EXCERPTED TEXT ▸
•••
Write up by Vaishali Mangalvedhekar

Thermal comfort is as much a psychological experience as it is a physical one. In the spirit of sustainable architecture, SJK design approach acknowledges that our expectations deeply influence how we perceive temperature.


As Vaishali Mangalvedhekar notes, our increasing reliance on air-conditioning has disconnected us from natural patterns of adaptation—making buildings, and by extension, cities, hotter and less sustainable.



On a warm Sunday morning in Alibaug, I sat on a verandah, surrounded by the still, humid April air. The temperature read 27°C, but it felt like 29°C. There was no breeze, yet the setting felt calm, even pleasant. The next morning, back in my Mumbai office, the same 27°C felt stifling. Almost instinctively, I reached for the AC remote. It made me reflect on thermal comfort and how dramatically our perception of it can shift, even under seemingly similar conditions.


Comfort Begins in the Mind


The American Society of Heating, Refrigerating and Air-Conditioning Engineers (ASHRAE) defines thermal comfort as “that condition of mind which expresses satisfaction with the thermal environment.” In other words, thermal comfort is subjective and contextual, shaped by an individual’s perception and the specific conditions of their surroundings.


Yet, building codes such as ASHRAE and India’s Energy Conservation Building Code (ECBC) often reduce thermal comfort to measurable factors — air temperature, humidity, airflow, and metabolic rate. While useful, these metrics treat humans as passive recipients rather than active interpreters of their environment.


While these metrics are useful, they treat the human body as a passive recipient of environmental conditions rather than an active interpreter of them. In doing so, they overlook the nuanced ways in which culture, conditioning, and context influence how we perceive heat or cold. A truly sustainable design approach must move beyond these numbers — embracing the psychological, cultural, and climatic dimensions of comfort. It recognises that designing for comfort is not merely about achieving prescribed thermal standards, but about restoring our connection with natural adaptation and resilience - principles evident in projects like Sparkrill International School, where architecture and nature work together to enhance learning and well-being.
•••
Item location entries

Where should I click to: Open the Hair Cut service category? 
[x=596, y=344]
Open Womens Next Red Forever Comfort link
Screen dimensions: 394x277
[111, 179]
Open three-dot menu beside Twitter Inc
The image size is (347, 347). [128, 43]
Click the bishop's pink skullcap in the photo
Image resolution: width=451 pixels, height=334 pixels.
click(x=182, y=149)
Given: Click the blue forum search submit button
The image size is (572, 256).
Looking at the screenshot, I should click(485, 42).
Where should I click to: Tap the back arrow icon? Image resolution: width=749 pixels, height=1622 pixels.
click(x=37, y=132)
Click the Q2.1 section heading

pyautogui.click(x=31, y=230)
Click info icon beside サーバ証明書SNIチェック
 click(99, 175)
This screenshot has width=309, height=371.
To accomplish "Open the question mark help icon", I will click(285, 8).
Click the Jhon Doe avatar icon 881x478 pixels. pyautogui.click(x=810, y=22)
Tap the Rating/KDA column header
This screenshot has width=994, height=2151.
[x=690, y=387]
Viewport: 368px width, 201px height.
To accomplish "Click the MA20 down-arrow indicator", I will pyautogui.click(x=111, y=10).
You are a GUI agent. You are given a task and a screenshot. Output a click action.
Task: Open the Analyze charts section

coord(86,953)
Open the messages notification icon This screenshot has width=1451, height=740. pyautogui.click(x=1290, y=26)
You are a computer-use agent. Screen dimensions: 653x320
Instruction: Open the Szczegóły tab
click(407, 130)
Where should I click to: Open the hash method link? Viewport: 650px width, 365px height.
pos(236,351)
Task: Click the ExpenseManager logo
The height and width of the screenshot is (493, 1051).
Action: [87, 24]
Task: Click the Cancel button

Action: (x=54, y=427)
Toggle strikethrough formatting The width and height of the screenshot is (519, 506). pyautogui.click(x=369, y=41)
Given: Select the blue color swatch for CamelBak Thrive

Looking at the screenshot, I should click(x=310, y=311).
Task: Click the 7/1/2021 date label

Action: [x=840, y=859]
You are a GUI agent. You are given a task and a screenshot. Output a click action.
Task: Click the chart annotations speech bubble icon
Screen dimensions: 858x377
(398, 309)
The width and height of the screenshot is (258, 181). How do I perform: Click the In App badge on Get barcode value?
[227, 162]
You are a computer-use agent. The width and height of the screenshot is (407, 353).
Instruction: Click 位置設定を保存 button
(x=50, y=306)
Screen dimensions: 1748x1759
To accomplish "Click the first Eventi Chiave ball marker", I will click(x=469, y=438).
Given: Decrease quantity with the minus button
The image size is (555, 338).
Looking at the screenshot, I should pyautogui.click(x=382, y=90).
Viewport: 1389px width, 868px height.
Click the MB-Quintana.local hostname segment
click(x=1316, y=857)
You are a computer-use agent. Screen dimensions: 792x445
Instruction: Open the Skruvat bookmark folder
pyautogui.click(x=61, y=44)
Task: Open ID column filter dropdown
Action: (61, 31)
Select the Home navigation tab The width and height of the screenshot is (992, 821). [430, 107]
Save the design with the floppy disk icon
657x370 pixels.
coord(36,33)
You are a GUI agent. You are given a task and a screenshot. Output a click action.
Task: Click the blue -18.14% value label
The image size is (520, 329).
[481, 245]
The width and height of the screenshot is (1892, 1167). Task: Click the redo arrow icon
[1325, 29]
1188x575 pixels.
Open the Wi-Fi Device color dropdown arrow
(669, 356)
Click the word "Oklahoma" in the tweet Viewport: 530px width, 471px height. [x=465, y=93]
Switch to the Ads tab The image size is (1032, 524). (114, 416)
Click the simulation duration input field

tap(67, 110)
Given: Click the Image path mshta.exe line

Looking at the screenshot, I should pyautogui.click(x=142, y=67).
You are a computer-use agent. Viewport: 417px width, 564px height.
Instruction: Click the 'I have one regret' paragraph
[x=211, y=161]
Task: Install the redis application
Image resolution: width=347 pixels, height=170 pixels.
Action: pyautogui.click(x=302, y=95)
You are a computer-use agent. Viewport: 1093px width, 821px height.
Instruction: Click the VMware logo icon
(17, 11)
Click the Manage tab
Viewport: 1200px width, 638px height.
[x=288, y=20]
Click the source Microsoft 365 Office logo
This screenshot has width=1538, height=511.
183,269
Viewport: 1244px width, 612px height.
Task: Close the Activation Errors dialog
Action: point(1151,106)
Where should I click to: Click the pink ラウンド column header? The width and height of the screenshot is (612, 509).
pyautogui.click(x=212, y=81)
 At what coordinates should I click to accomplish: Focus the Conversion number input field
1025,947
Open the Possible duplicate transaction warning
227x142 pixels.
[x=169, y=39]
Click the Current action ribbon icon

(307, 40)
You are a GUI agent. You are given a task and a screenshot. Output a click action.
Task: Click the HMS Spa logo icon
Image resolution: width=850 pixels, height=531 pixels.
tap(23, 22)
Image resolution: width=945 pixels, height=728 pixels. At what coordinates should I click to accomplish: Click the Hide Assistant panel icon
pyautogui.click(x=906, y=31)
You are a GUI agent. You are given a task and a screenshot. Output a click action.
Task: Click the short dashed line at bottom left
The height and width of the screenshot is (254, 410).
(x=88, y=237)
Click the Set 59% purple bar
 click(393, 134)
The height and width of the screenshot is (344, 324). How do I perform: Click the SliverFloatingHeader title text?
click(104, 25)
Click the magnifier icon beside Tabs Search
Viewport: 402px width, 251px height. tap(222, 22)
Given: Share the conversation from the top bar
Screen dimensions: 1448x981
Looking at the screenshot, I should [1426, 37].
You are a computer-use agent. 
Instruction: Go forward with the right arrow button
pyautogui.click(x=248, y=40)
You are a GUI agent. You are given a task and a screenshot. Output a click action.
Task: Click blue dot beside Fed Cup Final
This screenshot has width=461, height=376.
•••
WHAT IS ASKED ▸ Copy the thermal comfort write-up word for word between "Thermal comfort is as" and "we perceive temperature.", inclusive. Work only from the thermal comfort write-up, not the material.

ANSWER ▸
Thermal comfort is as much a psychological experience as it is a physical one. In the spirit of sustainable architecture, SJK design approach acknowledges that our expectations deeply influence how we perceive temperature.